• _WHAT TO WORK ON_: Please take the records that follow and repeat exactly the lines starting with the line with "This screenshot has height=246, width=469." and going on through the line with "Viewport: 360px width, 213px height.".
───── GIVEN RECORDS
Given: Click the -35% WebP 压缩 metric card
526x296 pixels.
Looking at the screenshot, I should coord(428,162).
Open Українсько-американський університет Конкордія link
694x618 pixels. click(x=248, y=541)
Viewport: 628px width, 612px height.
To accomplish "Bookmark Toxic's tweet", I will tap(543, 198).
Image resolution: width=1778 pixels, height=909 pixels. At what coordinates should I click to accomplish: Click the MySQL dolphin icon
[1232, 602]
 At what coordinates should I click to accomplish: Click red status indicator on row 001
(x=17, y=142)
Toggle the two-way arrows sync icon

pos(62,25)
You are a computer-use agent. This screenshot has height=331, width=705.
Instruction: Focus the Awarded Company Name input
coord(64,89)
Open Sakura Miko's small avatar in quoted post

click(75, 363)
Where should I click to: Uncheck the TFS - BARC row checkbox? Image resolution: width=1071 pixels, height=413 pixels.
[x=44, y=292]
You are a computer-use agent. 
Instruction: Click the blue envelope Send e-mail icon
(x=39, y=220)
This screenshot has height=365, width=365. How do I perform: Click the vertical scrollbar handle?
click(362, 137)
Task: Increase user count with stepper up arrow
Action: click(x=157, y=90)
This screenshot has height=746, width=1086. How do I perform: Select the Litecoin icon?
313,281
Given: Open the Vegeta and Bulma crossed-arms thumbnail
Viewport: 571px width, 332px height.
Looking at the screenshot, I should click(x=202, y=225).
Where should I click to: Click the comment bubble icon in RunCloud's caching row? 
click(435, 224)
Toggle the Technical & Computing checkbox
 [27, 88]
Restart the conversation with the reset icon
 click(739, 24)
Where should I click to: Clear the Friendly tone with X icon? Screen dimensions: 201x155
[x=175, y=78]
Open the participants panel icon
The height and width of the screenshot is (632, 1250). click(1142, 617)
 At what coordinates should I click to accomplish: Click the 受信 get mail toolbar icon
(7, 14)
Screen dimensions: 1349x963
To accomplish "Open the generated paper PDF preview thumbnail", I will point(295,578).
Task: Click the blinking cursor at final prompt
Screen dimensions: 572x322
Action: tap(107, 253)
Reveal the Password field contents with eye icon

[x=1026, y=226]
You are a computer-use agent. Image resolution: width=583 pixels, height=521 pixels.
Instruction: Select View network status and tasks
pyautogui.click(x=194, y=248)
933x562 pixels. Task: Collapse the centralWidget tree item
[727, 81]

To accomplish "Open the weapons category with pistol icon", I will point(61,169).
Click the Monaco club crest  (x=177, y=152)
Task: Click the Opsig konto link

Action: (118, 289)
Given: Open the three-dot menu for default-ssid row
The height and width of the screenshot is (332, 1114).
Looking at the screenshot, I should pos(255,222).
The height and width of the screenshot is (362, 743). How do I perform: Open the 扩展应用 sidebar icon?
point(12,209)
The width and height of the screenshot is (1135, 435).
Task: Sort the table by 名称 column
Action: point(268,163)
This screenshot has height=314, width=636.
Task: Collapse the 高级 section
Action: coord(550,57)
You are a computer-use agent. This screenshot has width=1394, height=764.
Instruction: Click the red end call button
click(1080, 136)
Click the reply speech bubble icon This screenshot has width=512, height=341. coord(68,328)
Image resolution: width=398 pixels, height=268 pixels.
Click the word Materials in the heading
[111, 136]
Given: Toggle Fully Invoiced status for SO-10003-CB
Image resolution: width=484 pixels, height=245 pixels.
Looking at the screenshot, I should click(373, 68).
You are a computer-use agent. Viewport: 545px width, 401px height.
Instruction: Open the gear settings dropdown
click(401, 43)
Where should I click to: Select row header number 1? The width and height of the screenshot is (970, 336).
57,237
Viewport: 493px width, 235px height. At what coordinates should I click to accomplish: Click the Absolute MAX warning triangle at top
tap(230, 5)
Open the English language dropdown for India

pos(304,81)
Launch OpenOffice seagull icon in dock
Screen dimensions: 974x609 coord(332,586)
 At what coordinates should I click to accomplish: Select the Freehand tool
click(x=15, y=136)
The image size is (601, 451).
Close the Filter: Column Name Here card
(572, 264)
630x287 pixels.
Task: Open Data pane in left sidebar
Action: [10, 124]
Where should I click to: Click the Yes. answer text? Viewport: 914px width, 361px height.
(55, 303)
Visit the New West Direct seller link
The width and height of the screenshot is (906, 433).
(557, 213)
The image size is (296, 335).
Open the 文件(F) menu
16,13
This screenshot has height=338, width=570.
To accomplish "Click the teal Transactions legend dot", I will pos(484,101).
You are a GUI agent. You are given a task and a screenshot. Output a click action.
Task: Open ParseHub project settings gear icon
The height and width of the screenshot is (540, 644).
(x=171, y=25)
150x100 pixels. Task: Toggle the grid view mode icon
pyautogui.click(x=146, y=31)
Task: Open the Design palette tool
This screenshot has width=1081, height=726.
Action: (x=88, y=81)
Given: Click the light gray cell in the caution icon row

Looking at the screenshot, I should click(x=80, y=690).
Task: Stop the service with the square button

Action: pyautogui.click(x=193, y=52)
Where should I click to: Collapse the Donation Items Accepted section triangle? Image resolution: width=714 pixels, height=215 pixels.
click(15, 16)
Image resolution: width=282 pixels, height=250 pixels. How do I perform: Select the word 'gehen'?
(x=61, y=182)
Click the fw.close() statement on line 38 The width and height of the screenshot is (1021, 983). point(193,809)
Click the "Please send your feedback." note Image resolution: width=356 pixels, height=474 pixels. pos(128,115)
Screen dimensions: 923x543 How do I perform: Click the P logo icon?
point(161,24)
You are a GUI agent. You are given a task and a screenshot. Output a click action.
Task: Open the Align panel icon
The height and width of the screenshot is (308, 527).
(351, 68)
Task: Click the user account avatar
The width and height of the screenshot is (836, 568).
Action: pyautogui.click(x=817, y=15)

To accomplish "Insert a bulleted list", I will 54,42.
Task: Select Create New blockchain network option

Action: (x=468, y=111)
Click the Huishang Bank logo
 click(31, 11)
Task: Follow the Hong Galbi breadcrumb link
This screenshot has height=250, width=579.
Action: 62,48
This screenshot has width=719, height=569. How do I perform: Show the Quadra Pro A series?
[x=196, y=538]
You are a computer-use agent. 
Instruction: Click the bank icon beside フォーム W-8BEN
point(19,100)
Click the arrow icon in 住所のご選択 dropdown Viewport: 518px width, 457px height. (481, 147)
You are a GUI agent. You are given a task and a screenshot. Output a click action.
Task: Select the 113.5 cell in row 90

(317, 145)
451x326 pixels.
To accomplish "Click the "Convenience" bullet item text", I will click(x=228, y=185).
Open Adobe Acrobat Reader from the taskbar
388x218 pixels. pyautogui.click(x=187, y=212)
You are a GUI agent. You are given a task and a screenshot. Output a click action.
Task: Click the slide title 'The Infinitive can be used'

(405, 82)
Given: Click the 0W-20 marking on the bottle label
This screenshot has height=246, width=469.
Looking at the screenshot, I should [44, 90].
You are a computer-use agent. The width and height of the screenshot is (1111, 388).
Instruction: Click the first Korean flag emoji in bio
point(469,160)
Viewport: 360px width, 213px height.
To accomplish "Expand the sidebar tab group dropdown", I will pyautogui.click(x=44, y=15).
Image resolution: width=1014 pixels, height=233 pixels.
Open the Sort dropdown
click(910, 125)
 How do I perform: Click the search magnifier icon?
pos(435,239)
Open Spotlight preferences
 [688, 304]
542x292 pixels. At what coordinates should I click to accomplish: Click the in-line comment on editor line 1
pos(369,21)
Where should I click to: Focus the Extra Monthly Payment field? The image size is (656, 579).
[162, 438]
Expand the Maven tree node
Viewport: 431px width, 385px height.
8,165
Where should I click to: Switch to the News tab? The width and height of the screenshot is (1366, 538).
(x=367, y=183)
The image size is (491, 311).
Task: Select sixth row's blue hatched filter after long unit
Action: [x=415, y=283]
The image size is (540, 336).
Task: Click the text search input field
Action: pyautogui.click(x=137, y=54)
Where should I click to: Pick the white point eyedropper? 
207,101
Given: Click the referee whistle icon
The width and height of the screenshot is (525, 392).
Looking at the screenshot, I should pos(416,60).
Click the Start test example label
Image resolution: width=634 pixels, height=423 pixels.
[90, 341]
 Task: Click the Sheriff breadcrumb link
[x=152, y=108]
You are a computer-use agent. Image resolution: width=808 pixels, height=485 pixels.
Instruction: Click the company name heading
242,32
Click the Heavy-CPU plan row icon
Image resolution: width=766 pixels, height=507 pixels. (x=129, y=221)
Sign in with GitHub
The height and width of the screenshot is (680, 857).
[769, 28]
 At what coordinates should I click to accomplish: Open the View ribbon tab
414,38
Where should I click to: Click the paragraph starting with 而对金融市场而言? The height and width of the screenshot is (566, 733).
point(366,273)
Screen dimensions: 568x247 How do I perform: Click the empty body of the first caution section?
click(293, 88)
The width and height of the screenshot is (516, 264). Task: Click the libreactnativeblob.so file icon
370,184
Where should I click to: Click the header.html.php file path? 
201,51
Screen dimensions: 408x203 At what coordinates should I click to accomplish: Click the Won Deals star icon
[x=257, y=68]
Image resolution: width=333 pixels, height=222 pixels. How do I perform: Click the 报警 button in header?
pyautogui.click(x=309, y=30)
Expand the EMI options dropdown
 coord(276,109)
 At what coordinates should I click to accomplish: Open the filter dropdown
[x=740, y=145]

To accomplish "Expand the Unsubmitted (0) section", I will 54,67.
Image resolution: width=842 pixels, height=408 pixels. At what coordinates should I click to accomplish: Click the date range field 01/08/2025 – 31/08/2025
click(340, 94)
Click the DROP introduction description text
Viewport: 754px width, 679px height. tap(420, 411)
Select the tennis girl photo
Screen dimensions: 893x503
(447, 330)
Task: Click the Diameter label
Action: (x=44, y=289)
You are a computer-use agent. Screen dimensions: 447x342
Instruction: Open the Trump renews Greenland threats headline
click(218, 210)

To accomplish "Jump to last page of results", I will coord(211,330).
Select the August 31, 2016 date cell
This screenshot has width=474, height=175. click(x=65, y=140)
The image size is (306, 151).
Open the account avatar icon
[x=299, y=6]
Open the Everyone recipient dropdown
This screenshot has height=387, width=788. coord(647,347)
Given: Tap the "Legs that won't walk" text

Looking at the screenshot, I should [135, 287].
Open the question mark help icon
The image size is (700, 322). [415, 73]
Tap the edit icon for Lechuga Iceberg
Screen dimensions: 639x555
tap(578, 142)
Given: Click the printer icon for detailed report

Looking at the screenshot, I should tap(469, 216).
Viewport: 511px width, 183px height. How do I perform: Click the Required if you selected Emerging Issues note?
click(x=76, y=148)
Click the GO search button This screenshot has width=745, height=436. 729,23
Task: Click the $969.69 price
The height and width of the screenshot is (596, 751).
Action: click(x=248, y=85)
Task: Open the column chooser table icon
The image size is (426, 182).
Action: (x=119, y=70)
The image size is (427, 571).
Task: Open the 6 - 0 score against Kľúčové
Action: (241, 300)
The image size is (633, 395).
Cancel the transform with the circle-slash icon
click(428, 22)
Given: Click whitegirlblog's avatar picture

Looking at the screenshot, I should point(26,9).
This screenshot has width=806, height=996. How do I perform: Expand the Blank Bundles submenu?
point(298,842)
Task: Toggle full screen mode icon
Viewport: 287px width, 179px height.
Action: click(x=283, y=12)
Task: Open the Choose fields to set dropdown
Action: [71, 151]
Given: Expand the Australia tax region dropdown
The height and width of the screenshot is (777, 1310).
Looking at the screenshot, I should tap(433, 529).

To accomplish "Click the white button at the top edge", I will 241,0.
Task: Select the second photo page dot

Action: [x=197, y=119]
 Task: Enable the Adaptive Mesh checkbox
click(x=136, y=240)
──────────
• _RESPONSE_:
This screenshot has height=246, width=469.
Looking at the screenshot, I should [44, 90].
You are a computer-use agent. The width and height of the screenshot is (1111, 388).
Instruction: Click the first Korean flag emoji in bio
point(469,160)
Viewport: 360px width, 213px height.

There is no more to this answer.